In Universal, the Court said 340 U.S. at page 491, 71 S.Ct. at page 466, 95 L.
In discussing the “substantial evidence” standard, the Court, in Universal, stated (340 U.S. at page 496, 71 S.Ct. at page 469, 95 L.Ed. 456): “We intend only to recognize that evidence supporting a conclusion may be less substantial when an impartial, experienced examiner who has observed the witnesses and lived with the case has drawn conclusions different from the Board’s than when he has reached the same conclusion. * * * The significance of his report, of course, depends largely on the importance of credibility in the particular case.”
The Court, in Universal, makes a pertinent statement (340 U.S. 495, 71 S.Ct. at page 468, 95 L.Ed. 456): “Nothing in the statutes suggests that the Labor Board should not be influenced by the examiner’s opportunity to observe the witnesses he hears and sees and the Board does not. Nothing suggests that reviewing courts should not give to the examiner’s report such probative force as it intrinsically commands. * * * Both statutes thus evince a purpose to increase the importance of the role of examiners in the administrative process.”
In the same case, the Court states (340 U.S. 493, 71 S.Ct. at page 467, 95 L.Ed. 456): “ * * * [T]he plain language of the statutes directs a reviewing court to determine the substantiality of evidence on the record including the examiner’s report.”
In National Labor Relations Board v. Walton Manufacturing Company, 369 U.S. 404, 82 S.Ct. 853, 7 L.Ed.2d 829, the Court quotes another portion of its decision in the Universal case. The Court says, 369 U.S. at page 405, 82 S.Ct. at page 854, 7 L.Ed.2d 829, “We there said [in Universal] that while the ‘reviewing court is not barred from setting aside a Board decision when it cannot conscientiously find that the evidence supporting that decision is substantial, when viewed in the light that the record in its entirety furnishes, including the body of evidence opposed to the Board’s view,’ it may not ‘displace the Board’s choice between two fairly conflicting views, even though the court would justifiably have made a different choice had the matter been before it de novo.’ ”
We are also handicapped in this case due to the fact that petitioner did not have the assistance of an attorney. This has required us to examine with extreme care, every part of the record.
We have concluded that the decision and order of the Labor Board must be reversed. We do not think there is substantial evidence to support the Board’s decision and order. In our view, this is not a ease where a choice must be made between two fairly conflicting views.
We conceive it to be within the special province of the Board to formulate the order to be entered and the notice to be posted.
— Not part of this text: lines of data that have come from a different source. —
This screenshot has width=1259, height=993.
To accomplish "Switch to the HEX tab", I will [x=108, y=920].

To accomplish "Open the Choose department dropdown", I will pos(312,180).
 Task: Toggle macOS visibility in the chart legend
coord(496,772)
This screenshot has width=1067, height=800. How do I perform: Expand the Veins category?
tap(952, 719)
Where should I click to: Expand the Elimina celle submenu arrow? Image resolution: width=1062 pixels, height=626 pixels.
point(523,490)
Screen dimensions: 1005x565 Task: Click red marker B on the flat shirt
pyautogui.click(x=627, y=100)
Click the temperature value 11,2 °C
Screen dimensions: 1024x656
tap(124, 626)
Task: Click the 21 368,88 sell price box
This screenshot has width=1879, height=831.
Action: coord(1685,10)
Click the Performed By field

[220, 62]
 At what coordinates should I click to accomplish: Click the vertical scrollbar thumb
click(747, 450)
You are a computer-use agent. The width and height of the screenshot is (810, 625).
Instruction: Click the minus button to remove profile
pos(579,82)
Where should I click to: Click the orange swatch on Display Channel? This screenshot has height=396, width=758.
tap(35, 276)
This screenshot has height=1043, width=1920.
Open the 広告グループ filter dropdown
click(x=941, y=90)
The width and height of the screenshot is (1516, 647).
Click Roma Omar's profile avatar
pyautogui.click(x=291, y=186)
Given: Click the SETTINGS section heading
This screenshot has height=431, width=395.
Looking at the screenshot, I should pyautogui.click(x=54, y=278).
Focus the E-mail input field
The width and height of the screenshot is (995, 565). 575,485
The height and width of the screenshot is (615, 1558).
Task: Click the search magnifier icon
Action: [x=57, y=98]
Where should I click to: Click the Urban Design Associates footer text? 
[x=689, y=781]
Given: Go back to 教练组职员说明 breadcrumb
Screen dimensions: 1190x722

We suggest, however, that the order suggested by the Trial Examiner would seem to be appropriate.
Reversed.
. 141 N.L.R.B. No. 10.
. Flack testified he refused to make out the reports because the Company illegally required him to haul goods in over-length and over-loaded trailers, and he didn’t wish the reports that would be turned in to the Interstate Commerce Commission to reflect this. After his reinstatement in 1961, Flack did not refuse to make out reports due to an overload. Flack did not receive any warning from the Company in 1961.
Concurrence Opinion
(concurring).
I agree with the result reached by my learned colleagues. But I do not agree with the opinion in so far as it appears to imply that Flack’s activity in distributing Rebel Teamster’s literature during his lunch hour to employees of Clairmont while they were engaged at work was a protected concerted activity under the National Labor Relations Act. In my view Flack’s lunch-hour status did not permit him to interrupt the work of Clairmont’s employees by his activity on behalf of the Rebel Teamsters, an activity otherwise privileged.